Selected passage Start Marker

Layton Barber had always dreamed of playing football for the University of North Carolina at Chapel Hills as a child.
The former Pinecrest Patriot turned down scholarship offers from other colleges — where he almost certainly would have seen more playing time — to be a walk-on for his beloved Tar Heels.
Barber, a 6’5, 325-pound offensive lineman, was among 23 seniors who were recognized Saturday afternoon before the final home game against Mercer, which the Tar Heels won 56-7.
As he stood in the tunnel looking out onto to the football field at Kenan Stadium before his final home game as a Tar Heel, Barber felt a rush of emotion.
“It’s crazy how it just went by so fast,” he in an interview after the game. “It just flew by too fast. This is something I have always wanted to do since I was a kid playing pee-wee football. So it is really a dream come true.”
Barber was the first player to come out and greet Mack Brown, who returned this season as the Tar Heel’s head coach. He then ran out on the field to stand with his parents, Robert and Stephanie Barber.
Many of his family members, including his maternal grandfather who had not seen Barber play since high school, and friends were in the stands, braving the cold, rainy conditions.
“That was really cool,” he said of his grandfather. “It was great to have so many family members there. That was a big deal for me.”
Barber has played mostly on special teams, including extra points and field goals. And with Carolina scoring eight touchdowns, he was on the field a few times in this game.
He did get to play on the offensive line late in the fourth quarter the Tar Heel’s final possession as Brown got every eligible player on the field in the game.
While this was the last home appearance, one big game remains Saturday at arch rival N.C. State, with a bowl bid on the line. And there is also a friendly brotherly rivalry over this one.
Barber’s brother, Aemon, who is two years younger, is a sophomore at N.C. State and was walk-on offensive lineman for the Wolfpack last year. He is not playing this year.
Last year for the game in Chapel Hill, family members were clad in both red and white, and blue and white.
Layton Barber jokes that he wishes his brother was still playing for the Wolfpack “so I could rough him.”
“We just have a little fun with it,” Barber said. “It is about bragging rights.”
Becoming more serious, Barber said this will be a big game for this Tar Heels because it would make them eligible for a bowl game. And he would like to win at least one game against Wolfpack, which has won the last three.

Selected passage End Marker

| Questions |
**1)** Copy the passage of the article on Layton Barber that runs between "Barber’s brother, Aemon, who" and "the last three.", inclusive.
**2)** Using the article on Layton Barber, state whether each statement agrees with it, answering yes or no and quoting the deciding words: (a) Barber weighs 325 pounds. (b) Barber's brother Aemon is older than he is. (c) The Wolfpack has won the last three games against the Tar Heels.
**3)** Write the next part of the article on Layton Barber, picking up after its final sentence.

Collected data Start Marker

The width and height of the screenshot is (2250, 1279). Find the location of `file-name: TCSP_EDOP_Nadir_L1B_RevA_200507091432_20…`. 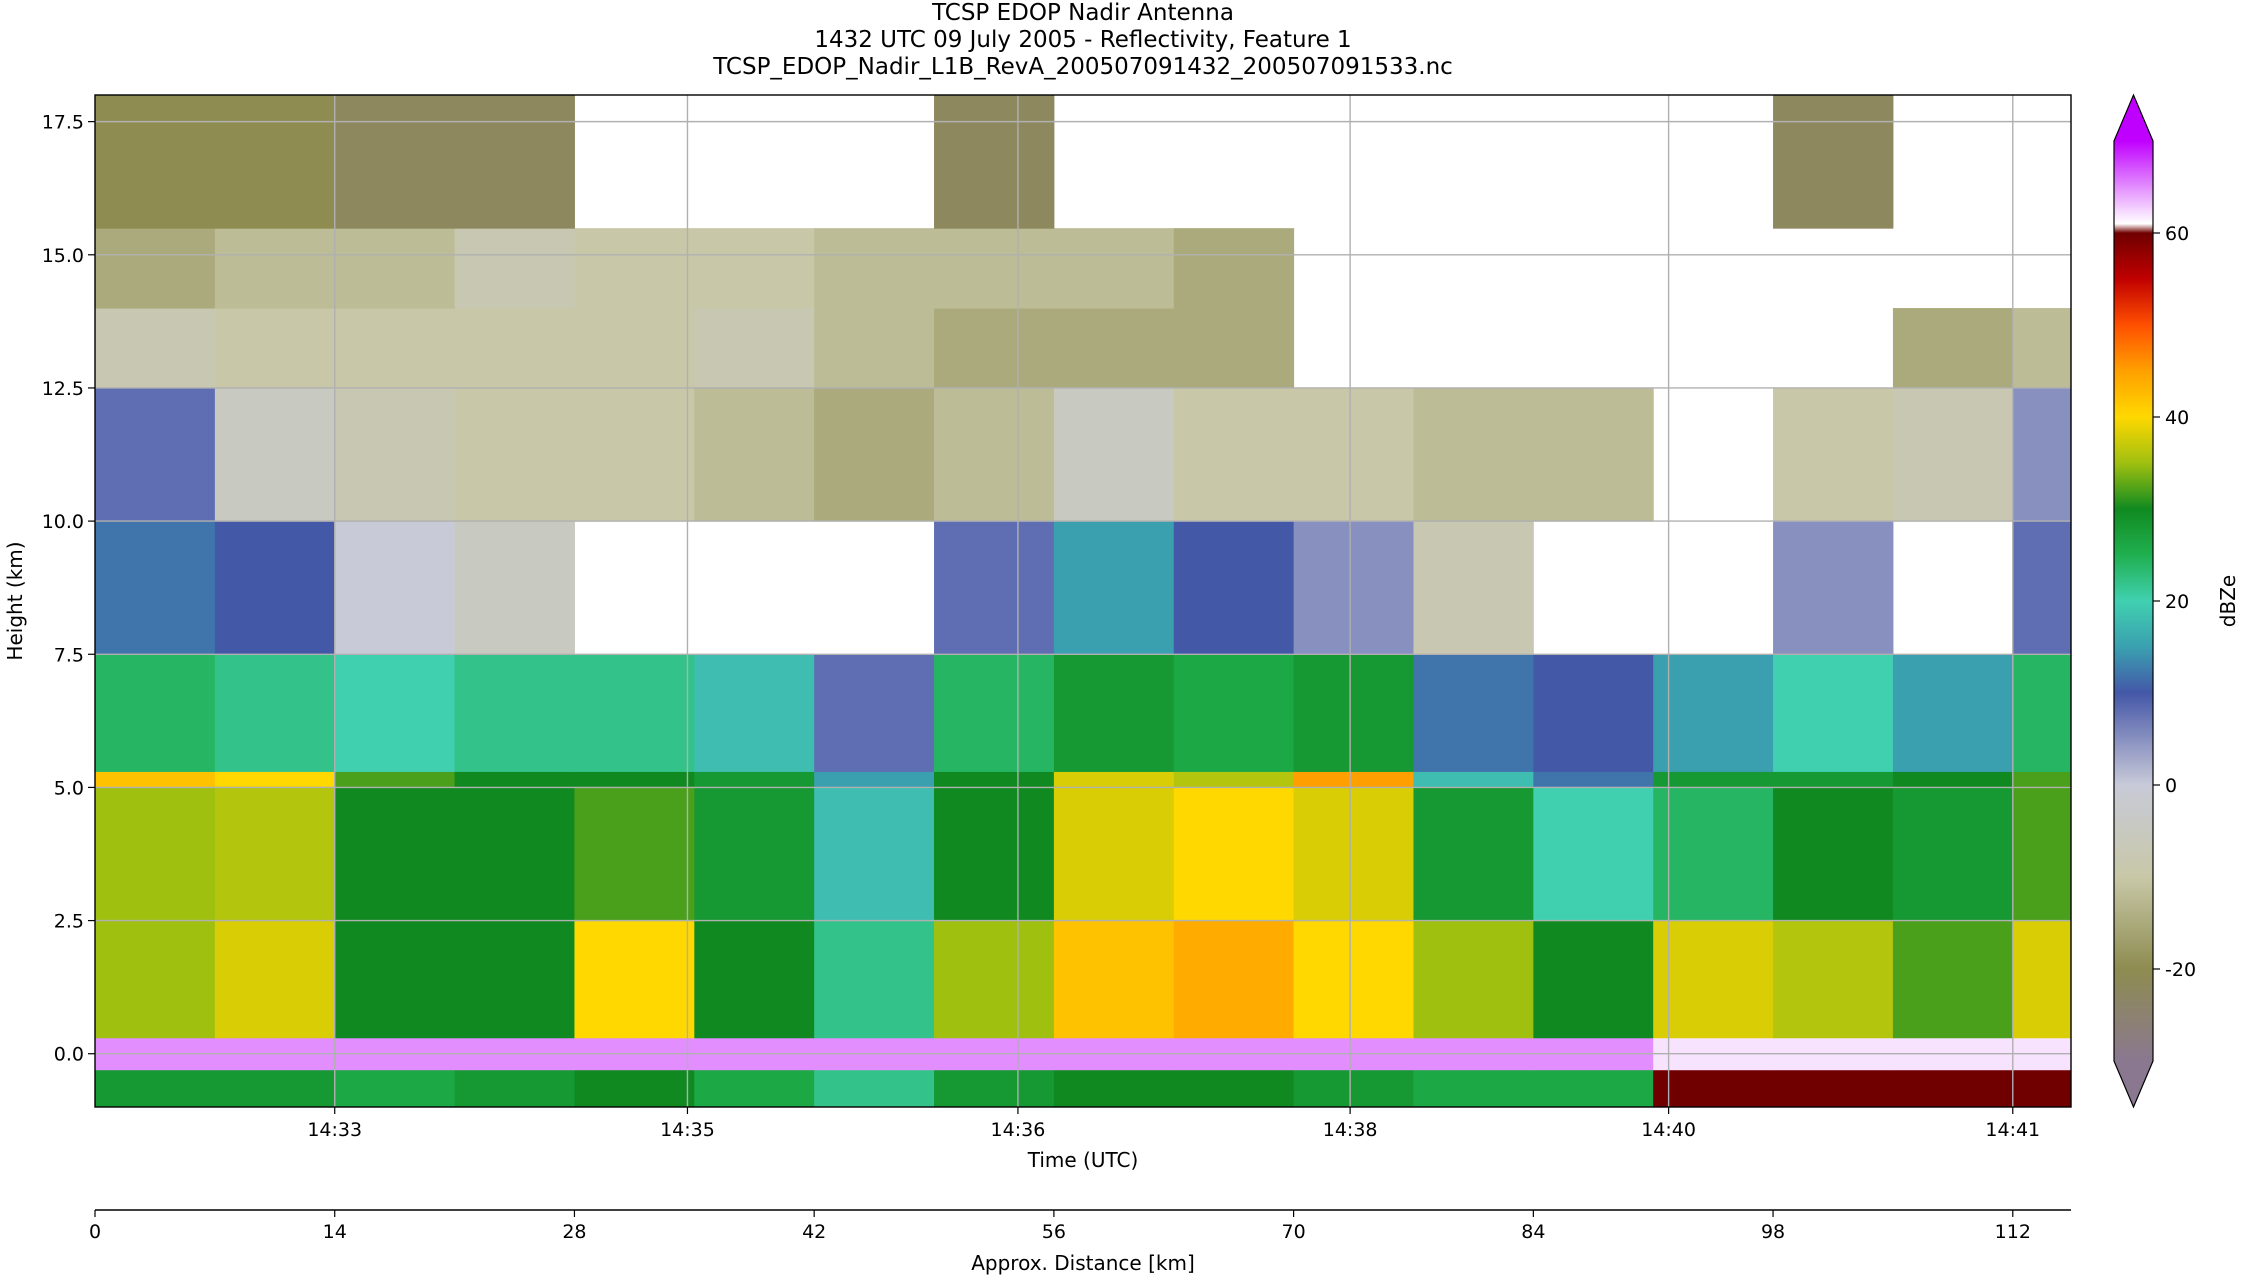

file-name: TCSP_EDOP_Nadir_L1B_RevA_200507091432_20… is located at coordinates (1082, 67).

Collected data End Marker

| Answers for each item |
**1)**
Barber’s brother, Aemon, who is two years younger, is a sophomore at N.C. State and was walk-on offensive lineman for the Wolfpack last year. He is not playing this year.
Last year for the game in Chapel Hill, family members were clad in both red and white, and blue and white.
Layton Barber jokes that he wishes his brother was still playing for the Wolfpack “so I could rough him.”
“We just have a little fun with it,” Barber said. “It is about bragging rights.”
Becoming more serious, Barber said this will be a big game for this Tar Heels because it would make them eligible for a bowl game. And he would like to win at least one game against Wolfpack, which has won the last three.

**2)**
(a) Yes: "Barber, a 6’5, 325-pound offensive lineman"
(b) No: "Barber’s brother, Aemon, who is two years younger"
(c) Yes: "And he would like to win at least one game against Wolfpack, which has won the last three."

**3)**
“It should be a lot of fun,” Barber said. “I am excited about it. I Hopefully we can get a big win and then go to bowl game. I can’t wait to see what the future holds for us.”
North Carolina’s last bowl appearance was the Sun Bowl in 2016 — Barber’s freshman year — a 25-23 loss to Stanford. Their last win was back in 2013 in the Belk Bowl in Charlotte against Cincinnati.
Barber said even though the last two seasons have been tough — the Tar Heels had a combined five wins, equaling the number they have this season, he has no regrets about his decision to come to Chapel Hill. He said the team has responded well to Brown and the coaching change.
“The way he came in here and changed the culture, it has been great,” Barber said. “It has been unreal. He has has us ready to win every game. It was a not a rebuilding year. It was kind of like reload and win now.”
The Tar Heels are 5-6 overall and 3-4 in the ACC Coastal, but Barber said some of the losses could have gone either way— including a nail-biter against defending national champions Clemson that came down to failed two-point conversion instead of playing for overtime, a history making six overtime game Virginia Tech and overtime in Pittsburgh.
The Clemson game pitted Barber against former Pinecrest teammate Sean Pollard, who plays center for the Tigers.
Entering the game Saturday, nine of the Tar Heels’ 10 games had been decided by a touchdown or less.
“We’ve been right there in those games,” Barber said.
Brown said in the post-game press conference that it was great to get the win on senior day regardless of the opponent — in this case a bowl championship subdivision team.
“It was a way to send the seniors out on a high note, and it was important for them to do that,” Brown said. “I was proud for the team that they rallied around the seniors. This team hasn’t had a lot of fun over the last three years. This game was a lot of fun tonight, to watch them enjoying themselves on the sideline.”
Brown said it was “really, really important” to him to see the seniors “walk out of here proud.”
“I told them them tonight, you’ll remember this game because it is your last one,” he said of their final appearance at Kenan. “You want it in dominating fashion. They won’t care who you played. It won’t make any difference. They’ll remember the moment. So this is a great moment for them.”
Brown said he always gets emotional for the final game for his seniors.
“This was a special night for me and our staff,” Brown said. “To see them not only win but also dominate the game and have so much fun on the sideline and in the dressing room.”
Like Barber, Brown said he is excited about the big rivalry game against N.C. State in Raleigh on Saturday. He said that was part of his message to the team after the Mercer game.
“It’s cool to be playing in November when it matters, and this matters,” Brown said. “It matters that it is a rivalry game. We haven’t played well in this game in a while.”
Brown noted that even though N.C. State (4-7, 1-6 ACC) was likely eliminated from bowl contention with a Thursday night loss at Georgia Tech, the Wolfpack will be playing for pride and the chance to knock its rival out of post-season play.
“To play your rival on the road with a chance to go to bowl game is fun,” Brown said. “It will be an exciting week and great challenge for us. So I think it is really cool for those kids.”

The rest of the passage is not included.